Course: Breakfast, Main, Snack
Cuisine: Indian, nut-free, Vegan
Servings: 15 5-inch parathas
Calories: 81 kcal
Author: Vaishali
Ingredients
  • For the paratha:
  • 1 1/2 cups whole wheat flour (even better if you can find durum whole wheat flour)
  • 1/2 tsp ajwain seeds (carom seeds), optional
  • 1 tsp salt
For the tofu stuffing:
  • 1 14-oz block extra-firm tofu. Swaddle the tofu in paper towels and place in a colander with a heavy pan or weight on it, so most of the water drains out, about an hour.
  • 1-inch knob of ginger, grated (use 1/2 tsp ground ginger for even quicker prep)
  • 1/2 tsp chili powder
  • 1/2 tsp turmeric
  • 1 tbsp chopped fresh mint leaves or 1 tsp dry mint
  • 1/2 cup chickpea flour
  • Salt to taste
Instructions
  1. Slice the tofu into six pieces. Cover a baking sheet with tin foil and arrange the slices of tofu about an inch apart. Bake in a preheated 400 degree oven for 30 minutes, flipping over once halfway. Set aside to cool.

  2. In a wok or a skillet, lightly roast the chickpea flour until it turns a couple of shades darker and smells fragrant. Set aside.

  3. Add the tofu and chickpea flour to the food processor with the remaining stuffing ingredients. Pulse until crumbly, with small bits of tofu. The mixture will look dry but should come together in a ball when shaped.

  4. Knead the paratha ingredients into a smooth dough using enough water to yield a firm but pliable dough. Set aside for at least 15 minutes before making the parathas.

  5. Divide the dough into approximately 15 balls.

  6. On a lightly floured surface, roll each ball into a 3-inch disc. Place 1 heaping tablespoon of the stuffing in the center and gather up the sides, pinching off the top if you have too much excess dough.

  7. Roll out into a paratha about 5 inches in diameter. Flour the rolling pin and the paratha as needed. 

  8. Heat a griddle and when hot but not smoking, place the paratha on it. Turn when small bubbles start to form. Cook on both sides until golden brown. You can make this without any added oil by using a nonstick pan or a well-seasoned cast iron pan, or spray lightly with cooking spray.
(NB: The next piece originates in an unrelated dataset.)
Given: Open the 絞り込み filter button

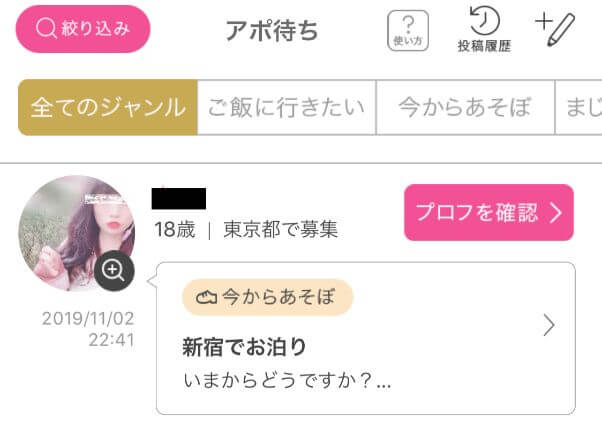Looking at the screenshot, I should tap(83, 28).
  9. Serve piping hot with mint chutney or spicy Indian pickle.

Recipe Notes

For even healthier variations, add some steamed and chopped spinach to the filling. You can also add boiled, mashed potatoes, making this an aloo-tofu paratha.

Nutrition Facts
Tofu Paratha
Amount Per Serving (1 paratha)
Calories 81 Calories from Fat 5
% Daily Value*
Total Fat 0.5g 1%
Total Carbohydrates 2.1g 1%
Sugars 1.3g
Protein 2.9g 6%
Iron 7%
* Percent Daily Values are based on a 2000 calorie diet.